How did he pull it off? “He was a whizkid,” says Karnataka IPS officer D. Devaraja, who headed the team investigating some of his early cases in 2011, speaking in almost admiring tones. “All he needed was a phone.” The officials of the ED and the Delhi Police, who are dealing with him now, list two more skill sets that have helped him hoodwink politicians, businessmen and actors alike with ease—his smooth talking and command over several languages, be it English, Hindi, Tamil, Kannada, Telugu or Malayalam. He is said to be extremely persuasive and charming, as well as a great impersonator, adept at changing his voice and mannerisms to match the personality he chooses to pose as. He has not spared even the officers grilling him. “He sings like a bird during interrogation,” says an ED officer. “He knows the loopholes of the legal system and tries to play mind games.”

Who really is Sukash Chandrashekhar then? A compulsive conman for whom any con, big or small, was a thrill? A shrewd manipulator who knew exactly what he was doing? A man with political connections, or just a crook feigning influence, political or otherwise? An incurable romantic trying to buy love with expensive gifts, or a plain hustler aspiring for trophy girlfriends? The clues to Sukash Chandrashekhar’s present could well lie in his past.

The beginning

Sukash was born to Vijayan Chandrashekaran, part-time rubber contractor, mechanic and automobile spare parts service man, and Mala, a homemaker, in Bengaluru in 1989. Originally from the Pazhanganatham hamlet in Madurai, the family lived in rented accommodation in Bengaluru’s Chandra Layout locality. Devaraja, who first raided Sukash’s home in 2011, remembers it as a modest lower middle-income household. Keen that their only child have a good education, Sukash’s parents sent him to the upscale Baldwin Boys’ High School in the city. While his classmates came to school in big fancy cars, Sukash would be dropped to school on his father’s scooter. Perhaps this early experience of socio-economic disparity led him to aspire for a more opulent lifestyle.

No one knows where Sukash picked up his first lessons in the art of the con. He had committed his first forgery even before he was eligible to apply for a driving licence. In April 2006, he forged the signature of the then police commissioner on a letter saying that he was allowed to drive cars and bikes anywhere in Karnataka. Some suspect his parents played a part in his education as a conman—they have been arrested thrice along with him, including in the very first con Sukash pulled.

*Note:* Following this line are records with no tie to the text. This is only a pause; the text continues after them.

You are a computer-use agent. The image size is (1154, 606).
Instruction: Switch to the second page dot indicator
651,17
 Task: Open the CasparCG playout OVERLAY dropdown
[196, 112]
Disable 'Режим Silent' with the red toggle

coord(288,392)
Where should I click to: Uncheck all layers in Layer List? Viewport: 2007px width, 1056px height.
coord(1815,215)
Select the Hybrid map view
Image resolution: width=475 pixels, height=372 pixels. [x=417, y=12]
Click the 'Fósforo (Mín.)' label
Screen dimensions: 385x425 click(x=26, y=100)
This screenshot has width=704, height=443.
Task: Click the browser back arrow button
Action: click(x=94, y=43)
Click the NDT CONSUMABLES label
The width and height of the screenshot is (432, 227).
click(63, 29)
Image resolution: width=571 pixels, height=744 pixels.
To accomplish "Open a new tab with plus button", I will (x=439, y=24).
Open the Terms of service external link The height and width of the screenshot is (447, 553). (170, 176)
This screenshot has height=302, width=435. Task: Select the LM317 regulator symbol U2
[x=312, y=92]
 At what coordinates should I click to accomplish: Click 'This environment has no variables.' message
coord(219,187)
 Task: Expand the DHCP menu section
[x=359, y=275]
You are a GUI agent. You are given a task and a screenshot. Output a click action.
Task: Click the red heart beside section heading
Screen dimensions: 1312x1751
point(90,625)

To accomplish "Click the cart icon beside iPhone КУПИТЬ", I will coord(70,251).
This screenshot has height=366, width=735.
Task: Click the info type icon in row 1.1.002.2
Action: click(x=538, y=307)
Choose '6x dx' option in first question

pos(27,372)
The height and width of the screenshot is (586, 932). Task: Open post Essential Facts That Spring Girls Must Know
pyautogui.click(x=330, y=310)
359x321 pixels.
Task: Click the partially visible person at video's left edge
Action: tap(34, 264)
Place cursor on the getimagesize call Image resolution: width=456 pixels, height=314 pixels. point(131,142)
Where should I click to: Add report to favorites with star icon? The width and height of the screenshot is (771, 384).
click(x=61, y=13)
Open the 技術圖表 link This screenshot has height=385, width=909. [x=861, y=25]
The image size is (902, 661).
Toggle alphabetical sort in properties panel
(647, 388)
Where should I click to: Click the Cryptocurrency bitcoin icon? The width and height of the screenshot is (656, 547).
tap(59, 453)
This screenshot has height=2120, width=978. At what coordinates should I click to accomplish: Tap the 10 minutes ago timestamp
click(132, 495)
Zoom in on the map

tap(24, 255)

In August 2007, the Bangalore police arrested Sukash and his parents for cheating a 76-year-old man of Rs 1.15 crore. They had allegedly promised the desperate man that they would help him free a plot of land acquired by the Bangalore Development Authority and even secure foreign investment for the construction of an apartment. Sukash claimed he was friends with Nikhil Gowda, son of the then Karnataka chief minister H.D. Kumaraswamy. He apparently used the loot to buy five cars, including a BMW, and 12 watches. The family was out on bail soon and recently even got an acquittal in a lower court.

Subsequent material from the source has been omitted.